* [BRANO FORNITO]:
______

L’awake surgery è una novità per il nostro Paese, ma all’estero è un tipo di chirurgia già abbondantemente utilizzata; dove e quando ha appreso questa tecnica d’intervento?
“Sono stato molte volte all’estero e ho lavorato parecchi anni in Inghilterra, dove ho conseguito una Fellowship in chirurgia spinale e nel 2008 una in neuro-oncologia clinica; ed è proprio nel corso di quell’anno che ho appreso, dal Prof. Mitchel Berger, Direttore del Dipartimento di neurochirurgia dell’Università di San Francisco in California e noto esperto internazionale della metodica, i principi e la tecnica della chirurgia a paziente completamente sveglio”.

______

* [ESTRATTI DELLE RIGHE]:

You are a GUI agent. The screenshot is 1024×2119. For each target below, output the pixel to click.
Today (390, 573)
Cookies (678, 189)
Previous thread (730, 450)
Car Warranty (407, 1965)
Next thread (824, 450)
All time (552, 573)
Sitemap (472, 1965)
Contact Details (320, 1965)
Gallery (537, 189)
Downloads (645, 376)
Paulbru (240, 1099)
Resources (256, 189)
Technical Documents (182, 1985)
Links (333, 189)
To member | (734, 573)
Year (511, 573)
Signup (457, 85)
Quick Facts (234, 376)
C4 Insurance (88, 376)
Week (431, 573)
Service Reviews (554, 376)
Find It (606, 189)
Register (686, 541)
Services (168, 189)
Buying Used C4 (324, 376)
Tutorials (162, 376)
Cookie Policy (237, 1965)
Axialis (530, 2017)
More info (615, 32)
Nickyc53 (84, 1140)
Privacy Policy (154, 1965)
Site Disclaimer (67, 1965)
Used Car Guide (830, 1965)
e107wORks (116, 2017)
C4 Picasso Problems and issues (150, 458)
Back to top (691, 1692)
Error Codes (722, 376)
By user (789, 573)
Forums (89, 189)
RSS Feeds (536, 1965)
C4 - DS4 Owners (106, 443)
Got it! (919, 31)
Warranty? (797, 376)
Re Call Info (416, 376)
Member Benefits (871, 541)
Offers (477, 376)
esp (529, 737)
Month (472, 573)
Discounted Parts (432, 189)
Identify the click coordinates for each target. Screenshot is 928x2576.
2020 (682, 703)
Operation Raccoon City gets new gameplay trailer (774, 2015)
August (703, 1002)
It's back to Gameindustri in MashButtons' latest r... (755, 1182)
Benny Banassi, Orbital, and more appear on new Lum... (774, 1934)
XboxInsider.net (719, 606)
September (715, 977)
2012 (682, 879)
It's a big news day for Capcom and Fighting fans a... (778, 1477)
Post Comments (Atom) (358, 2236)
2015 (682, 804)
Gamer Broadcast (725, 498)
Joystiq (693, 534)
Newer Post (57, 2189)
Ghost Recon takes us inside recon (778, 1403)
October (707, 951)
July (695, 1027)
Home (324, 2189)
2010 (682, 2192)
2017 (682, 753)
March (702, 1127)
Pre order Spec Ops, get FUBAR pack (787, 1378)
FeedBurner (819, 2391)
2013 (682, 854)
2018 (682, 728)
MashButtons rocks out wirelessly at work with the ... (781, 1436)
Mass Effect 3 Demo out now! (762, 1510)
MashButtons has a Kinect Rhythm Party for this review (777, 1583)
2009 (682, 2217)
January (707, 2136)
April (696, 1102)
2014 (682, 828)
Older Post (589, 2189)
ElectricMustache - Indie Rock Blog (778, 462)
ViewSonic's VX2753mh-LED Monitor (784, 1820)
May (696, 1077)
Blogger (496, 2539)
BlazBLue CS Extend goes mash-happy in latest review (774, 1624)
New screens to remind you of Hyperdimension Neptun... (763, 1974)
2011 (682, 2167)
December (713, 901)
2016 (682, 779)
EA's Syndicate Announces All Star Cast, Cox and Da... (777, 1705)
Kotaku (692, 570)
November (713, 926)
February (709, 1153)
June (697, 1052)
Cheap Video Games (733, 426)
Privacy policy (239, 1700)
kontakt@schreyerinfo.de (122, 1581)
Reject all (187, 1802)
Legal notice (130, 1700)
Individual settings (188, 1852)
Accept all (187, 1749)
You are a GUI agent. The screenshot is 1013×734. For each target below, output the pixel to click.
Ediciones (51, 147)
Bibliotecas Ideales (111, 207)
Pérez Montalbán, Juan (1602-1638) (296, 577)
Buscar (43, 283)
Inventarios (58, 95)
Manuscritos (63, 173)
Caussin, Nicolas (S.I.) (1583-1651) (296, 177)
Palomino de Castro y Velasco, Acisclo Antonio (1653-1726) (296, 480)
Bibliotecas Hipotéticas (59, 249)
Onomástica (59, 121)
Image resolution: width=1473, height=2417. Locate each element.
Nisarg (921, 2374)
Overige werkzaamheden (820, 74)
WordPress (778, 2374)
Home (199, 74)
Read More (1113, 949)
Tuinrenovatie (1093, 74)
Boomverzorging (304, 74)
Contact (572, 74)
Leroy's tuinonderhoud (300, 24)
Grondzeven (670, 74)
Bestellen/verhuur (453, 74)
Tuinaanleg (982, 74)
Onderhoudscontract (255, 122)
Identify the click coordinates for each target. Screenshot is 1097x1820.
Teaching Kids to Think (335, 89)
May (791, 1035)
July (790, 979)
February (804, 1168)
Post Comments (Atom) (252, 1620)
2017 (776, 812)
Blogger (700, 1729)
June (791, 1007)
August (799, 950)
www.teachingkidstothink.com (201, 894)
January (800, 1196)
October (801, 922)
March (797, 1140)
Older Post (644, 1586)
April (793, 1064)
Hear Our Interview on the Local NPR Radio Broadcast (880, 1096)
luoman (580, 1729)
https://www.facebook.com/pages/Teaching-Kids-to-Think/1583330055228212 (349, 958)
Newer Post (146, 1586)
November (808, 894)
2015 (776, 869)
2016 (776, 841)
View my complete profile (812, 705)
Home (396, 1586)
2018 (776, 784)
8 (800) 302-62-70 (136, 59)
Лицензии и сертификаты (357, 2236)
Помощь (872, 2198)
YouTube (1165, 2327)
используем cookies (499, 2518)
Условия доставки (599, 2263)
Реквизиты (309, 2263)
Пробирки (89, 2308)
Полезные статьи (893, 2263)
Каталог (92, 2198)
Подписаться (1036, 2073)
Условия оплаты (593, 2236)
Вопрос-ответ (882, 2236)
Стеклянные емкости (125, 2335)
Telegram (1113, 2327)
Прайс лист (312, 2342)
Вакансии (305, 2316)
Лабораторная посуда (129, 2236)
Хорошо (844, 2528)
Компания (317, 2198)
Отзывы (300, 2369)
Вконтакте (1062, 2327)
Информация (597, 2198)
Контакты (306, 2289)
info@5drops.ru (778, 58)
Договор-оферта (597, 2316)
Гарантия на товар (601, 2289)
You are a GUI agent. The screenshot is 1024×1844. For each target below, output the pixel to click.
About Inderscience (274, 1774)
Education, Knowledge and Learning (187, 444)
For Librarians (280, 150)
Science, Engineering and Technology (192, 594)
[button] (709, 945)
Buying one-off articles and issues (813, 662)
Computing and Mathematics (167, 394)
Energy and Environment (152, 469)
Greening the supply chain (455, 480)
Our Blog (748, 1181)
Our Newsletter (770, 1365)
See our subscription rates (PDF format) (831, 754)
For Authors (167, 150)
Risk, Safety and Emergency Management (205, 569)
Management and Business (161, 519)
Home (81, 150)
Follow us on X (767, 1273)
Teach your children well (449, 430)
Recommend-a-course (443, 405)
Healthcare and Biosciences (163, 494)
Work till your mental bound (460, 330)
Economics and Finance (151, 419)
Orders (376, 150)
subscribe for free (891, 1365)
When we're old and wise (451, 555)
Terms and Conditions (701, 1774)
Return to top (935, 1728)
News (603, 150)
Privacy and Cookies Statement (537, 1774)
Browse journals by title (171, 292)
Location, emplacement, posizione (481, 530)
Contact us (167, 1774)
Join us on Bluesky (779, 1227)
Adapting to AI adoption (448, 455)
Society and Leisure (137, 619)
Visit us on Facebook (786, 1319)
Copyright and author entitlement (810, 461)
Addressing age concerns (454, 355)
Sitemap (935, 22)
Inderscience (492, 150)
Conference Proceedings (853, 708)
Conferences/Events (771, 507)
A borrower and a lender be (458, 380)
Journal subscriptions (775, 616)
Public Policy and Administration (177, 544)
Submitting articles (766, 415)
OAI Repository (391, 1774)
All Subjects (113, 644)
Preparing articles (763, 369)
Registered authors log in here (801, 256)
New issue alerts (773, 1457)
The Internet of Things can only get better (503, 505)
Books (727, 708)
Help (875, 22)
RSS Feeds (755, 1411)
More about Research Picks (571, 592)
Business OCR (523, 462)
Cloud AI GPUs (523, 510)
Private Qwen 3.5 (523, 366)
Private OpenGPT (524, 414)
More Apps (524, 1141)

______

* [CONSEGNE]:
(a) Riscrivi tutto il brano sull'awake surgery da "L’awake surgery è" giù fino a "questa tecnica d’intervento?", mettendo "Stato" al posto di "Paese".
(b) Nel brano sull'awake surgery, in che anno chi risponde ha conseguito la Fellowship in neuro-oncologia clinica?
Le righe qui sopra non servono.

* [RISPOSTE PER CONSEGNA]:
(a)
L’awake surgery è una novità per il nostro Stato, ma all’estero è un tipo di chirurgia già abbondantemente utilizzata; dove e quando ha appreso questa tecnica d’intervento?

(b) Nel 2008.